[Item-finding records]
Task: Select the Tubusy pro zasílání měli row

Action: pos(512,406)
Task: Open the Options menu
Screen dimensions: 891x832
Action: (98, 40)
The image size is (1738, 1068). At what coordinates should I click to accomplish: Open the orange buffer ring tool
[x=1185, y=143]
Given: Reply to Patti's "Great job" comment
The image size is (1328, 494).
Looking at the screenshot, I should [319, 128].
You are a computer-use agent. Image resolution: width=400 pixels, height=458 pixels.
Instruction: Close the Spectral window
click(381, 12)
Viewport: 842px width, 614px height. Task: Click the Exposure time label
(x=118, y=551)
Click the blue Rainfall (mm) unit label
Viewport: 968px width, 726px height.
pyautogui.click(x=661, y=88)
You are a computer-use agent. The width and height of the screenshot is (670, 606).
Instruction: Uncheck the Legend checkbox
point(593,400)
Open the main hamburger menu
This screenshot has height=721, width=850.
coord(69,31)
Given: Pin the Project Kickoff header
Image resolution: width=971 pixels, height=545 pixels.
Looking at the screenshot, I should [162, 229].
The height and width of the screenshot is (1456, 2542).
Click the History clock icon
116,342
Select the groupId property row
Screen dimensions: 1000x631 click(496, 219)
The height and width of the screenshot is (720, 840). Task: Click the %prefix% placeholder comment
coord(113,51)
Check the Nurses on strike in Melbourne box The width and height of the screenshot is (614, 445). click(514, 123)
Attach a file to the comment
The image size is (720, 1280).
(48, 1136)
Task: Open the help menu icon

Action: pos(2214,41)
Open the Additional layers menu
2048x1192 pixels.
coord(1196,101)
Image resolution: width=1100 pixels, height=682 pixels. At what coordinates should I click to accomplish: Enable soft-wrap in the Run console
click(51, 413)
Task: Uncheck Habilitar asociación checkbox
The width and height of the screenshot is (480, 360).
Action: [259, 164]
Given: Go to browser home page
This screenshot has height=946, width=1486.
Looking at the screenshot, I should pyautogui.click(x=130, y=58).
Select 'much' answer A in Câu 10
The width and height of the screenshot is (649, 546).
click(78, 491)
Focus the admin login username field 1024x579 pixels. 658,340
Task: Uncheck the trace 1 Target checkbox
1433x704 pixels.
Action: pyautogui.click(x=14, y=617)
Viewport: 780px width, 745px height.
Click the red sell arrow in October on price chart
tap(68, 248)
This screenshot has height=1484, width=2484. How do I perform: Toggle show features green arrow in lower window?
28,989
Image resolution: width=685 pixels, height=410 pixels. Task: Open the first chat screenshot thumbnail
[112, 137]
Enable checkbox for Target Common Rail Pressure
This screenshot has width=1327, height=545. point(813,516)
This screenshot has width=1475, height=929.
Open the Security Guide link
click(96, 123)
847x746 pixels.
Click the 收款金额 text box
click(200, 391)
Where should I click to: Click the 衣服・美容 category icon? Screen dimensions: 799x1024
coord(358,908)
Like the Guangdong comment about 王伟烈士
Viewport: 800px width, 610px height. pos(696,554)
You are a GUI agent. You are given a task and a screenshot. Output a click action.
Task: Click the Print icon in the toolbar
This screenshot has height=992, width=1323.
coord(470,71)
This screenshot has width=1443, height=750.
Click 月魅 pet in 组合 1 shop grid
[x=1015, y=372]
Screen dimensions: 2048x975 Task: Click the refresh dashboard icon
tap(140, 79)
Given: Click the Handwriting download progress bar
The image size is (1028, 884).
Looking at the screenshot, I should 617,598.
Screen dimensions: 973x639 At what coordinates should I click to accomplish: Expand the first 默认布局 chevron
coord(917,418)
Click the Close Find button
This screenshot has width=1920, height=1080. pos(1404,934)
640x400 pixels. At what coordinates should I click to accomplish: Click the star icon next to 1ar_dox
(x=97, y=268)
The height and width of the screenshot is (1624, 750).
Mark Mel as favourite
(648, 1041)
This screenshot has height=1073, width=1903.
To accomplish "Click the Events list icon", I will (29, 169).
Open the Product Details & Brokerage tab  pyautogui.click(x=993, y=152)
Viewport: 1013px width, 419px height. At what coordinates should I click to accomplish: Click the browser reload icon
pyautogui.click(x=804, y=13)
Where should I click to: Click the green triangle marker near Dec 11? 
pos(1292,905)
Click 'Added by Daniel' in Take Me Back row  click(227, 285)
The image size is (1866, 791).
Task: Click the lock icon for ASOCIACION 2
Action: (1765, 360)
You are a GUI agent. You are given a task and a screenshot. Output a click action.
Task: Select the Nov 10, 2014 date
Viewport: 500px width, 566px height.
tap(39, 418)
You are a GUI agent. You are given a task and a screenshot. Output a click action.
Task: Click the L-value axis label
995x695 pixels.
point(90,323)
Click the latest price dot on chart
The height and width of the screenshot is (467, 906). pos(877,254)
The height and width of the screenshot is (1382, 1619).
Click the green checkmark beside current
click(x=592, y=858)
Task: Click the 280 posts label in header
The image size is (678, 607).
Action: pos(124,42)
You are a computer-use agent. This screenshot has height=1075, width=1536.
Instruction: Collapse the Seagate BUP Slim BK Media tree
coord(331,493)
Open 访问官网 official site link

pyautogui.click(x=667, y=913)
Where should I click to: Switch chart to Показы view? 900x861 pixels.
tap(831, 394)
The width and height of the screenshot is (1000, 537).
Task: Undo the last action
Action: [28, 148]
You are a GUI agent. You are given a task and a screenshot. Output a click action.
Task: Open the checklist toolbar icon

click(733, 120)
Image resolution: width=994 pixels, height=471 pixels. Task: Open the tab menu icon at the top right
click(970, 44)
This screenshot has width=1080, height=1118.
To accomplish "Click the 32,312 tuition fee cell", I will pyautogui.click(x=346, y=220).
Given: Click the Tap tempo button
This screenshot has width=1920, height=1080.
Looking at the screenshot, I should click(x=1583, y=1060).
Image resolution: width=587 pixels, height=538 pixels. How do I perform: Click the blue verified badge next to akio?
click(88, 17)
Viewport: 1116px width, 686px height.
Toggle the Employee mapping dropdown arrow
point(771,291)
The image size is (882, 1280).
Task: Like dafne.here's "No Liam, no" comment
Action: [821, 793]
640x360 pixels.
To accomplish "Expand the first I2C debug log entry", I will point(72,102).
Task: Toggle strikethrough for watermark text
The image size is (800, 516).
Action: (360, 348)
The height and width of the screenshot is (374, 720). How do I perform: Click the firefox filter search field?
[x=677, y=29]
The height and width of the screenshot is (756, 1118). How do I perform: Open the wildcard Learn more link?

__GIVEN PROBLEM__. Collect every line of the records above that contains the string "text", matching its capitalization exactly.

__WORKED ANSWER__.
Click the 收款金额 text box
Task: Toggle strikethrough for watermark text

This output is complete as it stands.